Obesità come malattia, il primato italiano: ma ora la legge va attuata 

Obesità come malattia, il primato italiano: ma ora la legge va attuata 

Al Senato il punto sull’attuazione della legge che ha riconosciuto l’obesità come patologia cronica

L’Italia è stata il primo Paese al mondo a riconoscere l’obesità come patologia cronica, progressiva e recidivante. La legge c’è – è la n.149 del 2025, approvata quasi nove mesi fa – adesso però va attuata. Su iniziativa del senatore Raoul Russo, membro della V Commissione Bilancio del Senato, istituzioni e società scientifiche si sono riunite per fare il punto sull’avanzamento dei decreti attuativi. 

L’obesità come patologia 

La sfida, adesso, è “capire in che modo il riconoscimento dell’obesità come patologia possa tradursi in diritti esigibili”, dichiara il ministro della Salute Orazio Schillaci, intervenuto al convegno ‘Obesità: la legge c’è. Ora costruiamo il sistema’, ospitato al Senato dalla Sala degli atti parlamentari. “Il ministero è impegnato a dare seguito a questo percorso, rafforzando prevenzione, presa in carico e integrazione tra i diversi livelli del sistema sanitario”, aggiunge il ministro. 

Una legge rivoluzionaria 

Per Raoul Russo quella approvata dal Parlamento italiano è “una legge semplice ma rivoluzionaria: riconosce come patologia a tutti gli effetti ciò che prima era considerato uno stigma, conseguenza esclusiva di uno stile di vita sbagliato”, sottolinea l’organizzatore dell’evento.

“Appropriatezza, sostenibilità ed equità devono essere i principi guida per costruire un modello nazionale capace di garantire percorsi di cura omogenei e realmente accessibili”, suggerisce il sottosegretario alla Salute Marcello Gemmato

Le priorità 

Tra le priorità al centro del confronto al Senato figurano l’operatività dell’Osservatorio per lo studio dell’obesità, l’aggiornamento dei Pdta, l’utilizzo delle risorse già previste dal Fondo obesità.
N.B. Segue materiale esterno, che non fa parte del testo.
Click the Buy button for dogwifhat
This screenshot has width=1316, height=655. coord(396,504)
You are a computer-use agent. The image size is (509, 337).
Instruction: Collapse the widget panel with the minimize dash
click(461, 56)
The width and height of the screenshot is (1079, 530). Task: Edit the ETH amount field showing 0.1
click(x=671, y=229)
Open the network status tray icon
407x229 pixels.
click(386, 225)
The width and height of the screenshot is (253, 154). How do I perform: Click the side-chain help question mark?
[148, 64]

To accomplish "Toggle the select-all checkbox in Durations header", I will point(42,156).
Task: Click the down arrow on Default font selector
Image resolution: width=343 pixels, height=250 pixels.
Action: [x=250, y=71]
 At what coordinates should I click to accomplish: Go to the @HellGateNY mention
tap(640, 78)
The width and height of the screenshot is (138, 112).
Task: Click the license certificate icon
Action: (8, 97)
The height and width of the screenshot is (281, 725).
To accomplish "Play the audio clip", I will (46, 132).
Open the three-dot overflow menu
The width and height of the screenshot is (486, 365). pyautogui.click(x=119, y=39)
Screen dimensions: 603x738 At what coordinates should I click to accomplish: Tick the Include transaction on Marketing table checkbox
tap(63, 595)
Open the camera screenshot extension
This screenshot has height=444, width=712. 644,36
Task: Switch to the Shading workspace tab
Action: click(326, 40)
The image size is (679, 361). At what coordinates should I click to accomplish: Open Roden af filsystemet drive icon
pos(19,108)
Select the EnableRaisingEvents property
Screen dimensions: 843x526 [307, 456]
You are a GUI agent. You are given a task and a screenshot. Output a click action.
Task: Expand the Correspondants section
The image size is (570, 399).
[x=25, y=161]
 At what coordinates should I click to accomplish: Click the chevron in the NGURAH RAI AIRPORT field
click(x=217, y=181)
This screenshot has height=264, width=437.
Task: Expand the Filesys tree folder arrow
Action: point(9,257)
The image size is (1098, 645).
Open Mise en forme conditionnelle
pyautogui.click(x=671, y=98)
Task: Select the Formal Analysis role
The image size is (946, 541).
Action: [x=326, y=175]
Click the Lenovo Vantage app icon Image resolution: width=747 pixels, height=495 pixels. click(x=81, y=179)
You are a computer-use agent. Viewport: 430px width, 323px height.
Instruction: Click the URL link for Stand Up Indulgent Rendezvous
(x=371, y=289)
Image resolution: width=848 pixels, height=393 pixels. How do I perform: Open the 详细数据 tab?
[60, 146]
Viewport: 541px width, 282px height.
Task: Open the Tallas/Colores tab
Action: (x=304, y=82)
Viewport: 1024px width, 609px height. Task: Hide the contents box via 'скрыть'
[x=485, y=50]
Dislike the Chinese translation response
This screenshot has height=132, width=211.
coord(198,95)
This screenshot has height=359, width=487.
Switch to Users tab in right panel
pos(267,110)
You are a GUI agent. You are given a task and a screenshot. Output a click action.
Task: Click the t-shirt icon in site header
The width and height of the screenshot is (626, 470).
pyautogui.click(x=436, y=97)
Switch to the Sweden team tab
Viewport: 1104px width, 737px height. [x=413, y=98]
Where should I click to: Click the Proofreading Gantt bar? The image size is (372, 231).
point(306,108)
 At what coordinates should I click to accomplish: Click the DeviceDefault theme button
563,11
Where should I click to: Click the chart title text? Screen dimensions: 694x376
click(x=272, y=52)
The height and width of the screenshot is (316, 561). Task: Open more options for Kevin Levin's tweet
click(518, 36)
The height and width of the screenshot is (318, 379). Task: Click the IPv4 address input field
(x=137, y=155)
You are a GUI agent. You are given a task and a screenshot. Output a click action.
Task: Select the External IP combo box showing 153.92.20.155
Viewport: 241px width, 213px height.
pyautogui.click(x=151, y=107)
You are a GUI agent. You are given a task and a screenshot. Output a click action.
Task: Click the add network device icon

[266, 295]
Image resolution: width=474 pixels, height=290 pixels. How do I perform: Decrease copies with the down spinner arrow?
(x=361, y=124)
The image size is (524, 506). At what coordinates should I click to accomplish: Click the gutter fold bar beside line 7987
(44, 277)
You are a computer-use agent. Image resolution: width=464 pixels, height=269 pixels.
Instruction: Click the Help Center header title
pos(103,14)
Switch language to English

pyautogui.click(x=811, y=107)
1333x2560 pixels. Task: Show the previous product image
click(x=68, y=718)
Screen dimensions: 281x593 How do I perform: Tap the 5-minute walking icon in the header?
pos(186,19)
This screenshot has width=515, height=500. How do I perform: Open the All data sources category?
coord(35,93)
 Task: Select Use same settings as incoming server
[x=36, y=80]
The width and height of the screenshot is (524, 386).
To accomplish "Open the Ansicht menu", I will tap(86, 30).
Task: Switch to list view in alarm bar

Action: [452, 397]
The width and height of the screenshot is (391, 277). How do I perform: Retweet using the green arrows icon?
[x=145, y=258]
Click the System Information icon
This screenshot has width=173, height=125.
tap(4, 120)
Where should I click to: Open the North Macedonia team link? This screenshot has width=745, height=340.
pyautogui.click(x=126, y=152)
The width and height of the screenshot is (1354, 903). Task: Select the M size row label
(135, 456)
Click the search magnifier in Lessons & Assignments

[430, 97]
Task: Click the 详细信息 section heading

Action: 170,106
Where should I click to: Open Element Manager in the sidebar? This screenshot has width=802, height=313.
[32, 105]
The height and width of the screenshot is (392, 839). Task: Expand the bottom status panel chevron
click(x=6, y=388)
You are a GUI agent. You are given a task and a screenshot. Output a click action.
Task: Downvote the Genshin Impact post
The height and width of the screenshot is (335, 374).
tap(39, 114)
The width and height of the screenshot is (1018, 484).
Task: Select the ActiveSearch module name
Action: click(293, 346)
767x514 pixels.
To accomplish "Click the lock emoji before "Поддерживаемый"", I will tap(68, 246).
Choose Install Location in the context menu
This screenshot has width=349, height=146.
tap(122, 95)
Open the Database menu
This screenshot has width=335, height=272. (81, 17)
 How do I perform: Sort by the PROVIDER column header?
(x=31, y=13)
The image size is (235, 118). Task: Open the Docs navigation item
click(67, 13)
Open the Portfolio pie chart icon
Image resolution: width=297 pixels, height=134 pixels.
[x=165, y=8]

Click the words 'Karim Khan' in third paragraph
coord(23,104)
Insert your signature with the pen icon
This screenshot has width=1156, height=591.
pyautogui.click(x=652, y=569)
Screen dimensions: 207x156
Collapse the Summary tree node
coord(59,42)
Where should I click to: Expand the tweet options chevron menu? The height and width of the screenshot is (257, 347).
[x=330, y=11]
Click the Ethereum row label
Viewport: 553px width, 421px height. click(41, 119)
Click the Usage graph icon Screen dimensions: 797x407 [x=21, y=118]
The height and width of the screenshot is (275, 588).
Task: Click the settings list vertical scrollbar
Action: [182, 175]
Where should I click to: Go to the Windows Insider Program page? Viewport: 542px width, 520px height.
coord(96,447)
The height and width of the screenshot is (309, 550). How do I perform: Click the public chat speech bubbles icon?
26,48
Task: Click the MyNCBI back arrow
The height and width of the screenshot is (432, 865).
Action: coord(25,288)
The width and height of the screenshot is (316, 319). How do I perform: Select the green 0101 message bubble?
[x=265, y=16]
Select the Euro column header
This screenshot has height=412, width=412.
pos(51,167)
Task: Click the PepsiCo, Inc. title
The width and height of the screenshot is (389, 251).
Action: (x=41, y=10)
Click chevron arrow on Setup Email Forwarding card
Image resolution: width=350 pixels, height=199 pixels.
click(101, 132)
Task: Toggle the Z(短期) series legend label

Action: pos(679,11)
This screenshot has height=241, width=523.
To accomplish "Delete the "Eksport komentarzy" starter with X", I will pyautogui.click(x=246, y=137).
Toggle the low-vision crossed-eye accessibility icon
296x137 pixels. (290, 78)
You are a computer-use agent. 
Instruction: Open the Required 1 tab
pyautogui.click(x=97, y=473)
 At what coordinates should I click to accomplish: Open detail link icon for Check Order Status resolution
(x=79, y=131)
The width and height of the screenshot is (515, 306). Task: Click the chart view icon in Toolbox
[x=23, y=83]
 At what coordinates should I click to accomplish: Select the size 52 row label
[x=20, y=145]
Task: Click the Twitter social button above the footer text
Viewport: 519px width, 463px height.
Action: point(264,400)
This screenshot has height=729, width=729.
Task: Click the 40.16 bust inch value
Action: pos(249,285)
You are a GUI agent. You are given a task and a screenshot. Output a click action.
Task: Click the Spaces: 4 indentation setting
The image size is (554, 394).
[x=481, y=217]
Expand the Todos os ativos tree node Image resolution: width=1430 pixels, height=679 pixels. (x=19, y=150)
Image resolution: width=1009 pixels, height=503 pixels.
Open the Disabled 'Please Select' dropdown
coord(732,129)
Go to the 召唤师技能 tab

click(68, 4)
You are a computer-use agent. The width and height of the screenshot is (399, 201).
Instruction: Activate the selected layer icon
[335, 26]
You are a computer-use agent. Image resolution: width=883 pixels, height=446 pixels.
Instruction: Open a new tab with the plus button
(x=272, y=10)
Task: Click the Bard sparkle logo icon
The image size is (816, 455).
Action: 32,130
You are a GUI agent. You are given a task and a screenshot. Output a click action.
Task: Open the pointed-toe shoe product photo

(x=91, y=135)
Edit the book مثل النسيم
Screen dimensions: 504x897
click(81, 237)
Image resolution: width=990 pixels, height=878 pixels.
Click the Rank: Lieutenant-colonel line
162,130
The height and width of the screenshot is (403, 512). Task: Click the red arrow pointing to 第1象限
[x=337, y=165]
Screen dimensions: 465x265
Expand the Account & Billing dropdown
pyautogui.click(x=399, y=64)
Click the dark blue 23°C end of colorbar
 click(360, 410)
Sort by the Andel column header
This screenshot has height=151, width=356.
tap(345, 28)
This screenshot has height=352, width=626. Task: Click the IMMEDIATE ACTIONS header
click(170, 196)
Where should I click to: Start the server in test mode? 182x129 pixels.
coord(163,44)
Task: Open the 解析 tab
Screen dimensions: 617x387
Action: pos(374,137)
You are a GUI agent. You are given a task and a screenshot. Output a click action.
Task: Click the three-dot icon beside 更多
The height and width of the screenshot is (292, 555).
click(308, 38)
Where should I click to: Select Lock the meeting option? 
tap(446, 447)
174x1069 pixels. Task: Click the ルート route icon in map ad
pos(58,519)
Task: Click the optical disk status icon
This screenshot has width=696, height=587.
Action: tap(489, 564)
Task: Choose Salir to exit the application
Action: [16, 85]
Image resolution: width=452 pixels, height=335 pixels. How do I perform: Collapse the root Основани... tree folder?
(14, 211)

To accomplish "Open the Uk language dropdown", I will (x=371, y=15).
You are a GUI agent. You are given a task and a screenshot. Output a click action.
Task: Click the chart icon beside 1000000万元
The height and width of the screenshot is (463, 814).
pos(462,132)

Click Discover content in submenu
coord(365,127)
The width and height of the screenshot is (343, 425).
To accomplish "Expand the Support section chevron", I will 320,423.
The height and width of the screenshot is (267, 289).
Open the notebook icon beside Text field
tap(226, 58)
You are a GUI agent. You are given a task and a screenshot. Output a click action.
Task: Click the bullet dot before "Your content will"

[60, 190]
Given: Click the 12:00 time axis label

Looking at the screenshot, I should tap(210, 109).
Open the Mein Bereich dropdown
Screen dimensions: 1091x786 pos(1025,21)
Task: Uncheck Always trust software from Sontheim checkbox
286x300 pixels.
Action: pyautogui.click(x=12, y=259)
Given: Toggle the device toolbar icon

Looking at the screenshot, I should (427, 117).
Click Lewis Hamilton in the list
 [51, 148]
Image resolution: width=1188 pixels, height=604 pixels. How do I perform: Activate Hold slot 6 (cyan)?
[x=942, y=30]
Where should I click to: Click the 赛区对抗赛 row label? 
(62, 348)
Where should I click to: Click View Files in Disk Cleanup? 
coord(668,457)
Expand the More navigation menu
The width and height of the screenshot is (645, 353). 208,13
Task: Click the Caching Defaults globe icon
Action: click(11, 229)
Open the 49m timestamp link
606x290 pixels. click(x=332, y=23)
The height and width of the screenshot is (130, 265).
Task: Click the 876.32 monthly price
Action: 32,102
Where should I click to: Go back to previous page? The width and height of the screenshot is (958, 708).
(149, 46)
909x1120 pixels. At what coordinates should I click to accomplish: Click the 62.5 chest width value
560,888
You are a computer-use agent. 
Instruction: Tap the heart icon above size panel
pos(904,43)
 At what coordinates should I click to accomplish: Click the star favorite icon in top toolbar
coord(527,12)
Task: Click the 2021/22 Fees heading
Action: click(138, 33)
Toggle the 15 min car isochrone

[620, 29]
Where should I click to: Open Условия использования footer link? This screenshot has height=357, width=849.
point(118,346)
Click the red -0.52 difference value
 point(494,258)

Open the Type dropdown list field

E po il pieno accesso alle prestazioni previste dai Lea, affinché il diritto alla cura non resti una previsione programmatica, ma diventi una risposta uniforme sul territorio nazionale. 

Obesità come malattia, il primato italiano: ma ora la legge va attuata 

Le terapie farmacologiche 

Le terapie farmacologiche per l’obesità oggi sono ancora largamente a carico dei pazienti. Una condizione che rischia di produrre una diseguaglianza strutturale: chi può sostenere il costo della cura accede ai trattamenti, chi non può rimane escluso. 

“Le nuove opzioni terapeutiche hanno modificato le prospettive di cura, ma devono essere inserite in percorsi appropriati, controllati e sostenibili”, sottolinea Silvio Buscemi, presidente della Società italiana dell’obesità. 

“Come Sio riteniamo necessario avviare un percorso istituzionale per valutare forme di accesso rimborsato alle terapie farmacologiche innovative per i pazienti con maggiore gravità clinica e rischio di complicanze, all’interno di centri specialistici riconosciuti e con un attento monitoraggio degli esiti”, aggiunge Buscemi. 

“Servono atti concreti”

“L’Italia ha avuto il coraggio di essere il primo Paese al mondo a dotarsi di una legge sull’obesità”, conclude Russo. “Ora deve avere la stessa determinazione nel renderla operativa. Non chiediamo nuove dichiarazioni di principio, ma atti concreti: tempi certi, strumenti chiari e cure accessibili. È così che una legge diventa salute, equità e giustizia sociale”.